Jacobean drama is, simply, the drama that was written and performed during the reign of Elizabeth’s successor, James I. But, as with Elizabethan drama, it is more than just the plays written during the reign of a particular monarch: like Elizabethan drama, Jacobean drama has its particular characteristics.

James inherited a whole English drama culture. The English theatre was thriving as well as any industry of the time, complete with about twenty London theatres and scores of playwrights feeding them with new material every week.

By the time James came to the throne the theatre had become a favourite leisure activity in London, but the appetites of the theatre-going public were changing. Audiences loved the humour and the many human situations – the tragic and comic dramas – that were unfolding before them on the stage. But as time went on the playwrights, reading the audience’s changing appetite, felt the need to give them even more realistic representations of the society of which they were a part.

Towards the end of Elizabeth’s reign the plays were becoming more edgy and human situations were becoming more exaggerated. Extreme violence was being portrayed on the stage. The playwrights were focusing on the human being’s capacity for selfishness, and exaggerating such Renaissance forces as human ambition, and its effects.

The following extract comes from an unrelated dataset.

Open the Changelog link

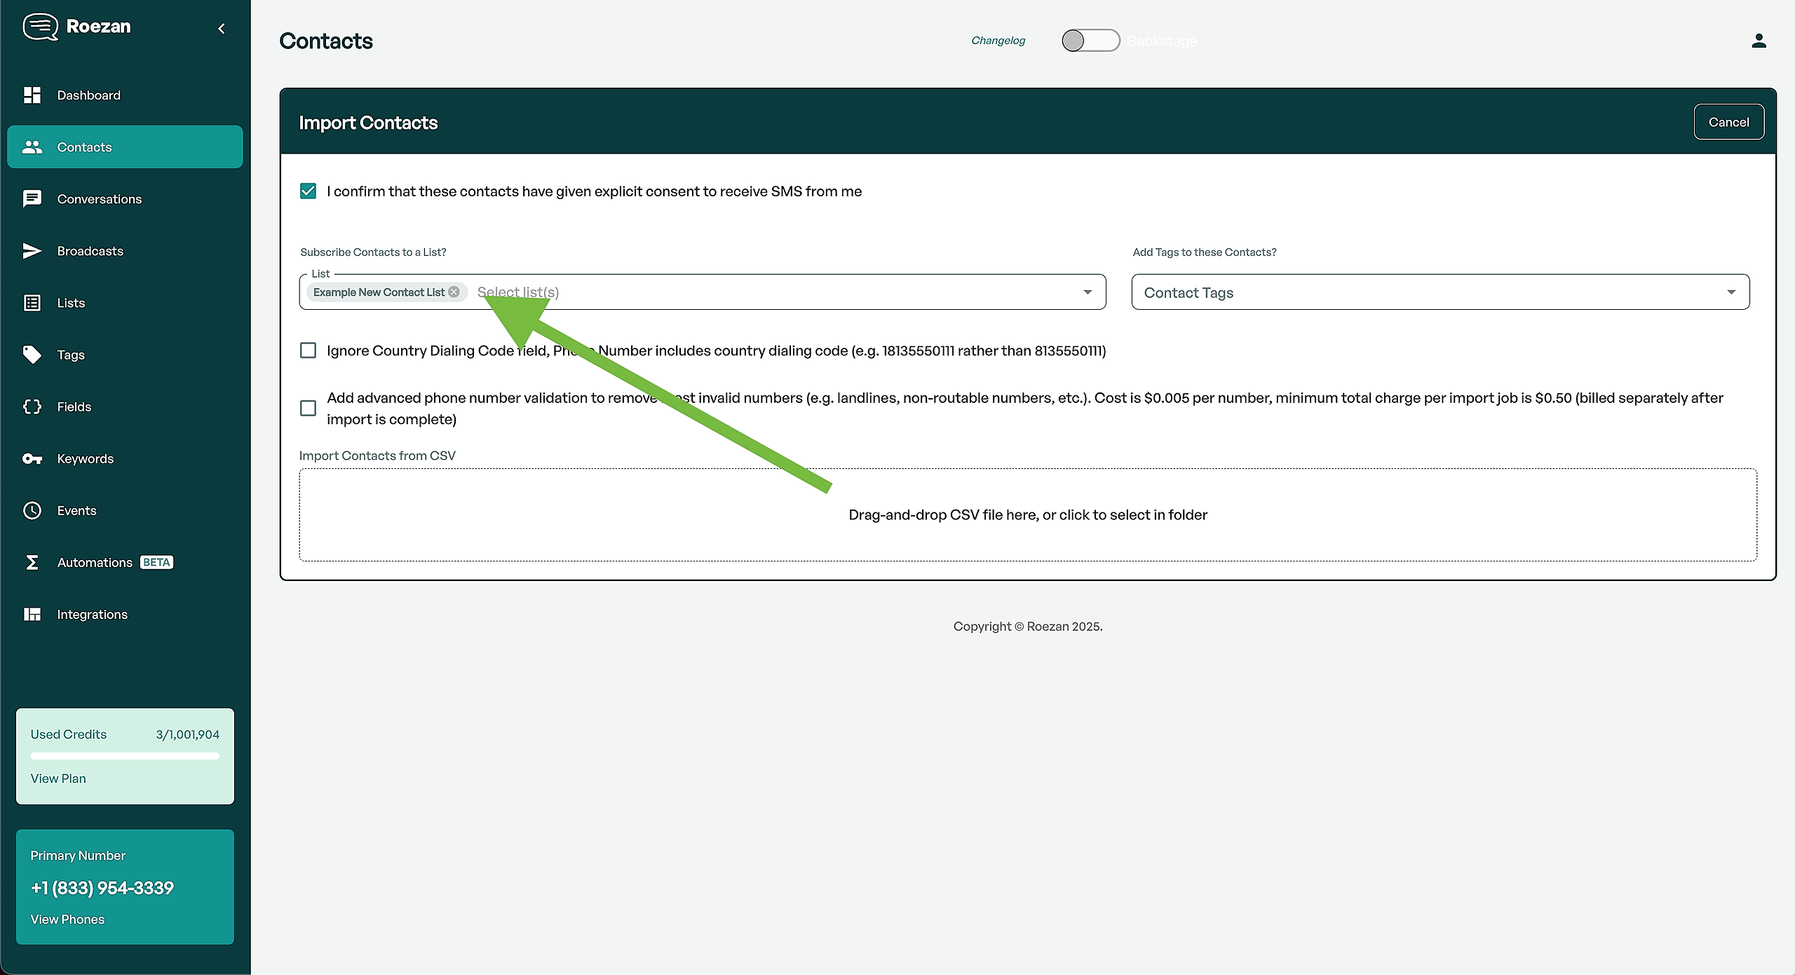point(998,41)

They were exploring the nature of evil, pushing things to the extremes of human behaviour. Audiences flocked in to see those representations of the society in which they lived, dramatised in exciting titillating stories, full of sex and violence.

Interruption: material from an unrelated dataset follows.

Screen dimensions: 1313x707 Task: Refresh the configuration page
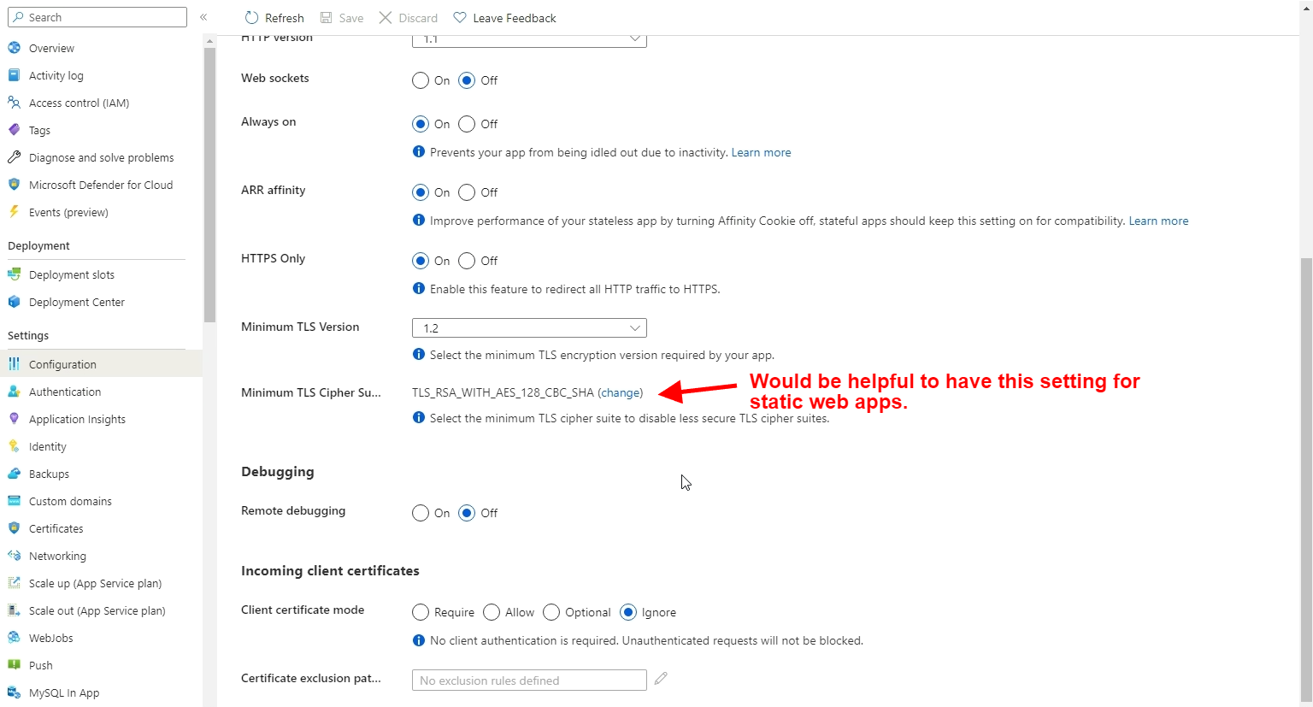coord(274,17)
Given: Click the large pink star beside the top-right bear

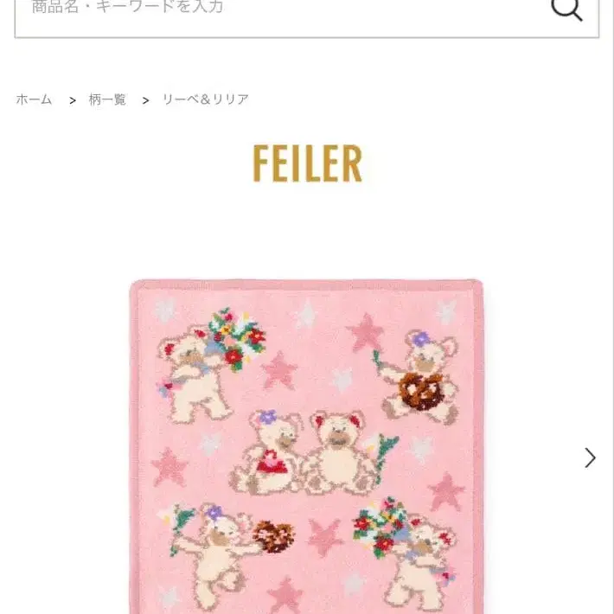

And so we have such plays as John Webster’sThe White Devil and The Duchess of Malfi, with their highly intelligent characters perpetrating crimes and acts of violence in the pursuit of their ambitions. We have Thomas Middleton and William Rowley collaborating on a play that is still regarded as a model of Jacobean drama, The Changeling, in which we see a murderer cutting off the finger of his victim because the ring he wants to steal won’t come off. That is mild, though, compared with Shakespeare’s King Lear, where Lear’s daughter, Regan, tearing the old Gloucester’s eyes out, with the cry ‘Out, vile jelly!’

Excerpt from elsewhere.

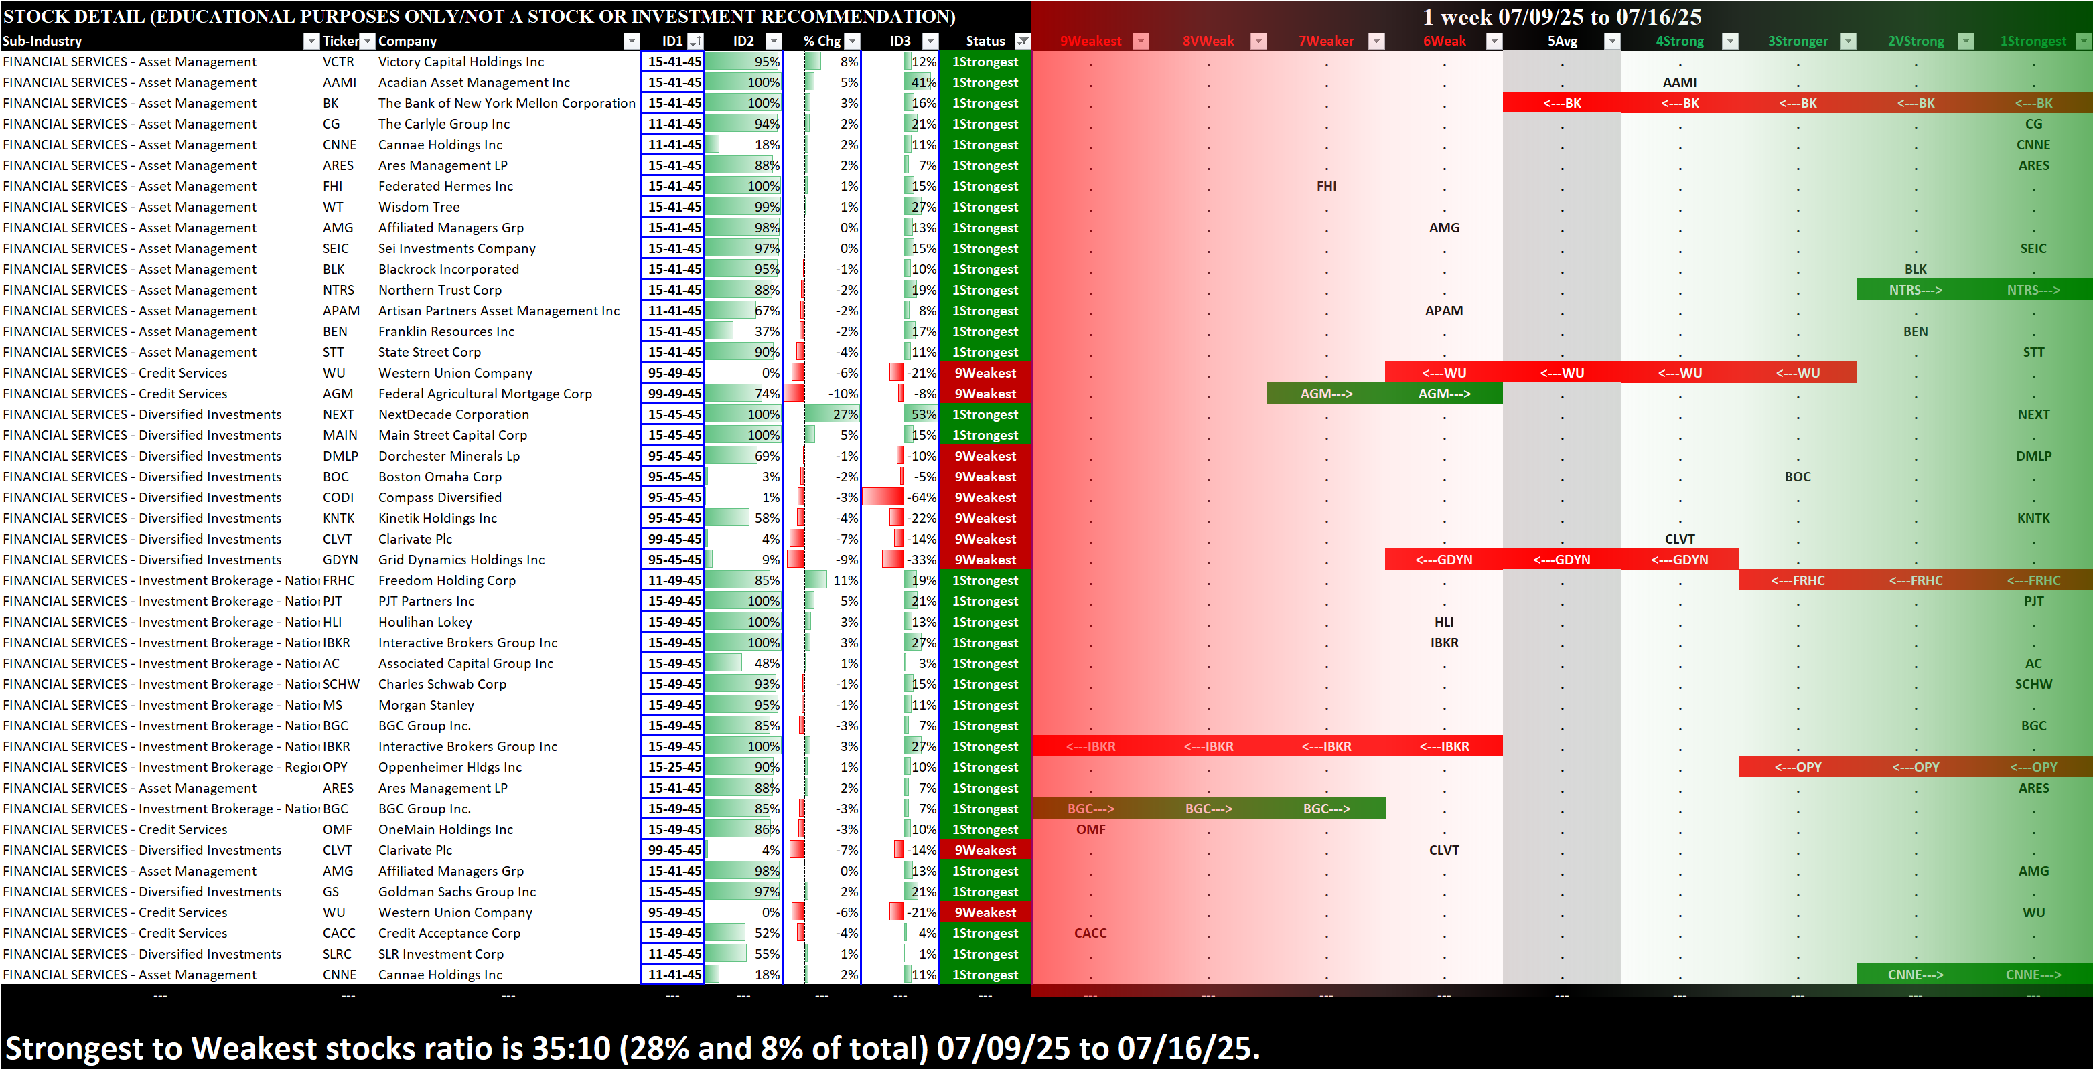2093x1069 pixels.
Task: Expand the 7Weaker column filter arrow
Action: pos(1376,41)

Shakespeare, the most gentle and sensitive of Elizabethan playwrights, with his moving human dramas and his comedies, but always with the lurking threat of violence, threw himself into the spirit of the Jacobean theatre, applying his talent for characterisation and plot to the new tastes. Iago, for example, the villain of Othello, a psychopath who limits his own violent acts but manipulates those around him to commit extreme violence, culminating in Othello strangling Desdemona, is the arch Jacobean protagonist – ambitious, intelligent, clever and manipulative. And, of course, Iago survives as one of the most notorious villains of both the Elizabethan and Jacobean periods – and of the whole of dramatic literature too.

To sum up: The comic dramas of the Elizabethan theatre give way to harsh satire, led by Ben Jonson: the Elizabethan tragic dramas give way to an obsession with moral corruption and violent stories of revenge. In both forms the dramas of the time show a cynical and pessimistic outlook on life.

A final, almost separate feature of Jacobean theatre sprang from a passion of the king and queen – the musical drama, and so the Jacobean theatre is full of masques – dramas with music and elaborate sets. And here again, the finest example of a Jacobean masque is Shakespeare’s The Tempest.

Some of the most prominent of the Jacobean playwrights, apart from Shakespeare, are Jonson, Webster, Tourneur, Beaumont, Fletcher, Middleton, Rowley, Marston, Heyward, Ford and Dekker.